Transfer pricing generally refers to intercompany pricing arrangements for the transfer of goods, services and intangibles between associated persons. Ideally, the transfer price should not differ from the prevailing market price which would be reflected in a transaction between independent persons. However, business transactions between associated persons may not always reflect the dynamics of market forces. These Transfer Pricing Guidelines (hereinafter referred to as the Guidelines) are largely based on the governing standard for transfer pricing which is the arm`s length principle as set out under the Organization for Economic Co-operation and Development (OECD) Transfer Pricing Guidelines. Although some parts of the Guidelines have been adopted directly from the OECD Transfer Pricing Guidelines, there may be areas which differ to ensure adherence to the Income Tax Act 1967 (the Act) and Inland Revenue Board of Malaysia (IRBM) procedures as well as domestic circumstances.

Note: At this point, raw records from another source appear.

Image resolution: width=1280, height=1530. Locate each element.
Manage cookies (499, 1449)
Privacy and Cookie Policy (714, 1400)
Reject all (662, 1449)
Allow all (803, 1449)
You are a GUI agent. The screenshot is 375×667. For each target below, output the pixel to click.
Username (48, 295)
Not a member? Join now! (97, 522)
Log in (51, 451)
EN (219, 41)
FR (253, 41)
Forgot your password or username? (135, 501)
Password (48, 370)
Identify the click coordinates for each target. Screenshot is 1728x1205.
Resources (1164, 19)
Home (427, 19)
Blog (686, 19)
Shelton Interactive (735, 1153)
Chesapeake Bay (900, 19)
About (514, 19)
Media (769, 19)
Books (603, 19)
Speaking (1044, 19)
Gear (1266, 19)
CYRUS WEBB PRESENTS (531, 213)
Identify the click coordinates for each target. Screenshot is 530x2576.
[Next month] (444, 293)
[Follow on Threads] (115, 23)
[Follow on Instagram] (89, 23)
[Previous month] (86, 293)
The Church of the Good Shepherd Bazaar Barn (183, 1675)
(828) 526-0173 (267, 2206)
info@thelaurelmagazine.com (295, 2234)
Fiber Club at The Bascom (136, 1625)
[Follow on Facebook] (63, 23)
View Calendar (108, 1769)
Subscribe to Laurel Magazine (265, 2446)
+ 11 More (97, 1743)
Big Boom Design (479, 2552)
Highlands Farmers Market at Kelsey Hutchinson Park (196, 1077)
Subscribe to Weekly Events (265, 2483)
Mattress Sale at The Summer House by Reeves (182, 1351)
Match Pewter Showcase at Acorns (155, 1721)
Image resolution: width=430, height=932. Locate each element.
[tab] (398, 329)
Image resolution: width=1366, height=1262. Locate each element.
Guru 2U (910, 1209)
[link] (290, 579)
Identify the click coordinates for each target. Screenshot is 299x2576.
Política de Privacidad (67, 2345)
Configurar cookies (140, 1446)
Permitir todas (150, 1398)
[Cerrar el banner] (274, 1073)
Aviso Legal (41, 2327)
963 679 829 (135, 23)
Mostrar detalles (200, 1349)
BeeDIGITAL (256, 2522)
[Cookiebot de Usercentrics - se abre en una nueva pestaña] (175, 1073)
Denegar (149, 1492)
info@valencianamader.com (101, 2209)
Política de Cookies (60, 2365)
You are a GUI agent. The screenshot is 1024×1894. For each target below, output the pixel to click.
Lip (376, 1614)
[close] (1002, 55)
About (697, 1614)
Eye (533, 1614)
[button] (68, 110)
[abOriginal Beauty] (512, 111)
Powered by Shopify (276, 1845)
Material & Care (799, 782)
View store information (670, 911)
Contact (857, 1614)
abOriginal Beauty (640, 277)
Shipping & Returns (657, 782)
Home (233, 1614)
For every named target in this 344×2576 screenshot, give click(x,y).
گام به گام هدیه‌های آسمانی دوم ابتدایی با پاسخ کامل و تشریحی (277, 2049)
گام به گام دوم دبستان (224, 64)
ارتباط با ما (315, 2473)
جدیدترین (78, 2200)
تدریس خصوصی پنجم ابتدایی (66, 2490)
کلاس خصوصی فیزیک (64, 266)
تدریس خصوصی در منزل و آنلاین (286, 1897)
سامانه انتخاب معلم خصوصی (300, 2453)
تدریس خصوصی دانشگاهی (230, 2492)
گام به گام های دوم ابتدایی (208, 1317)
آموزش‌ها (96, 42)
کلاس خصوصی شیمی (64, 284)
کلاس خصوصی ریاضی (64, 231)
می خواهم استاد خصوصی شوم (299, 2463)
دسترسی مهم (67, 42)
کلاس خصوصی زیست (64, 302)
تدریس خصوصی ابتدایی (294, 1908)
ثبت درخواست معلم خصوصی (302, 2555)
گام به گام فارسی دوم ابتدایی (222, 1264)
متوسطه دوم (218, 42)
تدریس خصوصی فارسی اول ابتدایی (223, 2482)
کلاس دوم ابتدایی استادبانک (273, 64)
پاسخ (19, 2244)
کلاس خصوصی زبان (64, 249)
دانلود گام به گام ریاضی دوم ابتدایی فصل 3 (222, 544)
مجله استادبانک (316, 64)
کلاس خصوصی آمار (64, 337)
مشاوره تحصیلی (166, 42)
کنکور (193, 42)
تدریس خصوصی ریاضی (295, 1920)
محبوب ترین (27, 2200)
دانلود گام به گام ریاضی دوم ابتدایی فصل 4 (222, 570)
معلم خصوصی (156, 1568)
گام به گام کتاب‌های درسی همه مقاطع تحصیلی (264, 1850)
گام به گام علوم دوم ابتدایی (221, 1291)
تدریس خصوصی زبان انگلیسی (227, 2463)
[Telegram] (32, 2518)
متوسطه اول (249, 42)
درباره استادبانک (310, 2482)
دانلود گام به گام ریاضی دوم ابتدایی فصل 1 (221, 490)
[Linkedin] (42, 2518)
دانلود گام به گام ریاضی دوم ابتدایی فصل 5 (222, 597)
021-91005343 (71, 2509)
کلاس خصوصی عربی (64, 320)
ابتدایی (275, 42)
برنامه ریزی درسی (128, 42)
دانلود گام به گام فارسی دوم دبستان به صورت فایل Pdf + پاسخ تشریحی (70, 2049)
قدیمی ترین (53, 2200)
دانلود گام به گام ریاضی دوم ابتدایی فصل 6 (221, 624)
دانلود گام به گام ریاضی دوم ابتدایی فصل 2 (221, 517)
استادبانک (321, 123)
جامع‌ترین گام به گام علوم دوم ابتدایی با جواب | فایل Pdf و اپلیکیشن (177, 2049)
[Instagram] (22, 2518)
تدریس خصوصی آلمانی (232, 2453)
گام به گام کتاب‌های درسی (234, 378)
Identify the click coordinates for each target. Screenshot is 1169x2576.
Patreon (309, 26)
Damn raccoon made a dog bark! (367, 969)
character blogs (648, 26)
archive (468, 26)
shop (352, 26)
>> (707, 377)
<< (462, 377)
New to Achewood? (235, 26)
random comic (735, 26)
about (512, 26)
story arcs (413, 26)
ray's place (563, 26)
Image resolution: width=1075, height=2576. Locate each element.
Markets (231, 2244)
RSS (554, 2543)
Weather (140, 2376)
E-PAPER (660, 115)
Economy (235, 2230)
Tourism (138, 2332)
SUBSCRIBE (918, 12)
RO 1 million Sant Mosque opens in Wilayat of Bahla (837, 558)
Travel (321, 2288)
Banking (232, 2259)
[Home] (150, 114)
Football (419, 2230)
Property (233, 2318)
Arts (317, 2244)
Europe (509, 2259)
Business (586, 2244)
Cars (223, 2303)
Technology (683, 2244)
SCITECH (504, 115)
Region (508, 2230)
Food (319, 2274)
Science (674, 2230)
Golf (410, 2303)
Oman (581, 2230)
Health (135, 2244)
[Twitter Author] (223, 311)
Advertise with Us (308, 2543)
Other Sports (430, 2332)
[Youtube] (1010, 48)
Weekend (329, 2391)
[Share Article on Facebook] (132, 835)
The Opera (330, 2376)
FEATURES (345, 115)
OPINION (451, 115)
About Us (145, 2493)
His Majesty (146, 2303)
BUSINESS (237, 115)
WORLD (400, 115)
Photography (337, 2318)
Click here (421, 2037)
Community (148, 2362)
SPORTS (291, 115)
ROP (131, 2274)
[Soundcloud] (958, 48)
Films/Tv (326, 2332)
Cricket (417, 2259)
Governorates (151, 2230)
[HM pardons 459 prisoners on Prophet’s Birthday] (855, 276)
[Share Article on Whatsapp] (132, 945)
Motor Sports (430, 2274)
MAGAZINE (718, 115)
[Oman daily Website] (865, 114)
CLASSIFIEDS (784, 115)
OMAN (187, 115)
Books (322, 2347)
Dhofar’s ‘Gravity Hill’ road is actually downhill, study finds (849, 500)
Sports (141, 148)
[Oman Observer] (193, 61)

The Guidelines are applicable on controlled transactions for the acquisition or supply of property or services between associated persons, where at least one person is assessable or chargeable to tax in Malaysia. To ease compliance burden persons referred to do not include individuals not carrying on a business, further-
(a) for a person carrying on a business, the Guidelines apply wholly to a business with gross income exceeding RM25 million, and the total amount of related party transactions exceeding RM15 million.
(b) where a person provides financial assistance, the guidelines on financial assistance are only applicable if that financial assistance exceeds RM50 million. The Guidelines do not apply to transactions involving financial institutions.